When you sell a house, you pay tax on your capital gains: the difference between your sales price and the home's adjusted basis. The basis in the house is the original purchase price, adjusted for upgrades such as remodeling. If, say, you have a $250,000 house and spent $20,000 on remodeling, the adjusted basis is then $270,000. If you sell the house for $300,000, your gain is $30,000 instead of $50,000.

Exclusion

If you remodel your personal home, it may not affect your tax payments at all. The IRS rule is that if you live in your home at least two of the five years before you sell, you can exclude up to $250,000 of gain from tax. If you and your spouse both live there, you can claim $500,000 on a joint return.

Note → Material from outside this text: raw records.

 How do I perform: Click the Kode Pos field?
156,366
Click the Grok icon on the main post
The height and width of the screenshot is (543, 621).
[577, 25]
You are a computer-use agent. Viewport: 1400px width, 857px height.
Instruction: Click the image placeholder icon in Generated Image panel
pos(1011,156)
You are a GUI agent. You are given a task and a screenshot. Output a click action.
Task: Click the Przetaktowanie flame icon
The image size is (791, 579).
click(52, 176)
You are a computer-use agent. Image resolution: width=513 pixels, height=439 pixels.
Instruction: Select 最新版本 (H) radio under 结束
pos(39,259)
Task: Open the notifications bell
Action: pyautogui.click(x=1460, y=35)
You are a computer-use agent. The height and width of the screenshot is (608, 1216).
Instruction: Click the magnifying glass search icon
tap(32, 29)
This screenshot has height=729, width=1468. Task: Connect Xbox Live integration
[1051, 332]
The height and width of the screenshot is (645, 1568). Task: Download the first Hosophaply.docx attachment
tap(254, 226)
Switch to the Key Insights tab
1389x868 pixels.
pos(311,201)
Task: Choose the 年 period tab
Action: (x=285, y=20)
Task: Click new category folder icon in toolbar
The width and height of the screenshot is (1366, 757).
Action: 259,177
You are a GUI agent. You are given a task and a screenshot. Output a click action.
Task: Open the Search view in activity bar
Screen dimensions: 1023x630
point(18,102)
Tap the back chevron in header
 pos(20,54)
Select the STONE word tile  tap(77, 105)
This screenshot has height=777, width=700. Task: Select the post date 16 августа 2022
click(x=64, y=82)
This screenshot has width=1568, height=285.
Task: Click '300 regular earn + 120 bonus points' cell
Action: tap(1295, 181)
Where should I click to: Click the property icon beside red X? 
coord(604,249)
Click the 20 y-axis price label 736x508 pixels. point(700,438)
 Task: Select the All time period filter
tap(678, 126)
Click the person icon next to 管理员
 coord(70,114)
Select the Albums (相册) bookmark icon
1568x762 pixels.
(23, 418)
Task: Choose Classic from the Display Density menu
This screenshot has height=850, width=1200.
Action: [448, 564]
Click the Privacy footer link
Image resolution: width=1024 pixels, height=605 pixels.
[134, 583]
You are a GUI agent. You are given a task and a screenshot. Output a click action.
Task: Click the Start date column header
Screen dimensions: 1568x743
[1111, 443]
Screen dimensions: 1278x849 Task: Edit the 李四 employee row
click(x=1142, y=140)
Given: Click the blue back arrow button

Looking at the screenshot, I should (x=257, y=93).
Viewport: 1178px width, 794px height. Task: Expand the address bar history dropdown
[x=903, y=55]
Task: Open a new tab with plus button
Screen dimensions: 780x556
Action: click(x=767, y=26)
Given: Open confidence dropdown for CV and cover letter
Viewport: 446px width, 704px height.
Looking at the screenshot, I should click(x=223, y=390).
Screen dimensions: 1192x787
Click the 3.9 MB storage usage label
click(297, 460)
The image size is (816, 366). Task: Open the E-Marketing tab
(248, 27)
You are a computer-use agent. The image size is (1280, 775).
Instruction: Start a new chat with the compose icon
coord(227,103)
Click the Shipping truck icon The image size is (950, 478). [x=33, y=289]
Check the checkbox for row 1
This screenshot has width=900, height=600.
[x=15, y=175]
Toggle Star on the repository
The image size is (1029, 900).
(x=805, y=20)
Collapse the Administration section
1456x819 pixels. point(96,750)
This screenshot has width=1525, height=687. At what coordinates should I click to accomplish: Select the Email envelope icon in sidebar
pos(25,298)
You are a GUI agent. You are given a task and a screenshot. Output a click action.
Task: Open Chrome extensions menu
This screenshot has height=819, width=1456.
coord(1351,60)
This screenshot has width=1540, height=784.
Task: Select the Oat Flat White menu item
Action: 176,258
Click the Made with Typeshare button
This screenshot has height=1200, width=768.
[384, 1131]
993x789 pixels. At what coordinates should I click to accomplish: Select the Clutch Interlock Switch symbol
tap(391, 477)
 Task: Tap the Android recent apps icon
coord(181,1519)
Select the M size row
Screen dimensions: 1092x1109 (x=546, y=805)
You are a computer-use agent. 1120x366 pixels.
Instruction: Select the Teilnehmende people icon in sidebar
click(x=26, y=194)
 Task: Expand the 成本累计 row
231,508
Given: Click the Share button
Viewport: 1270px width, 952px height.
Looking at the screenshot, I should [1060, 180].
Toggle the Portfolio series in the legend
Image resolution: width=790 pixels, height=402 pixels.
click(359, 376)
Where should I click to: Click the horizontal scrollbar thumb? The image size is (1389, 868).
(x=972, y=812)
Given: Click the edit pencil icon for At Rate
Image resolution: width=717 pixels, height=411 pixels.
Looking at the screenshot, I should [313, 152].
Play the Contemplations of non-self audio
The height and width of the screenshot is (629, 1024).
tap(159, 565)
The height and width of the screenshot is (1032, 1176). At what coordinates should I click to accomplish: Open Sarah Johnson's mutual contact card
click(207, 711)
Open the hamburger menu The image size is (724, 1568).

Unless you have tremendous gains or you've only lived there briefly, remodeling probably won't influence your tax return.

Medical Remodeling

There's one exception to the general rule that remodeling isn't deductible: when you remodel because you, your spouse or your dependent have medical problems. If, say, your wheelchair-bound father moves in, you can write off the cost of wheelchair ramps, widening doorways and adding handrails as a medical deduction. You have to itemize medical expenses on Schedule A: subtract 10 percent of your adjusted gross income from your bills, and what's left is your write-off. If the remodeling increases your home's value, you have to subtract the increase from your deduction too.

Remodeling vs. Repair

You do not get to count ordinary repairs as a remodeling expense. Repairs and maintenance are those expenses that keep the house at its current level: keeping carpets clean, painting the walls, replacing broken shutters. Remodeling and other improvements make the house better — for example, more energy efficient, more spacious or more luxurious. You can write off the cost of repairs on an investment property. On a personal or vacation home, there's no tax break for them at all.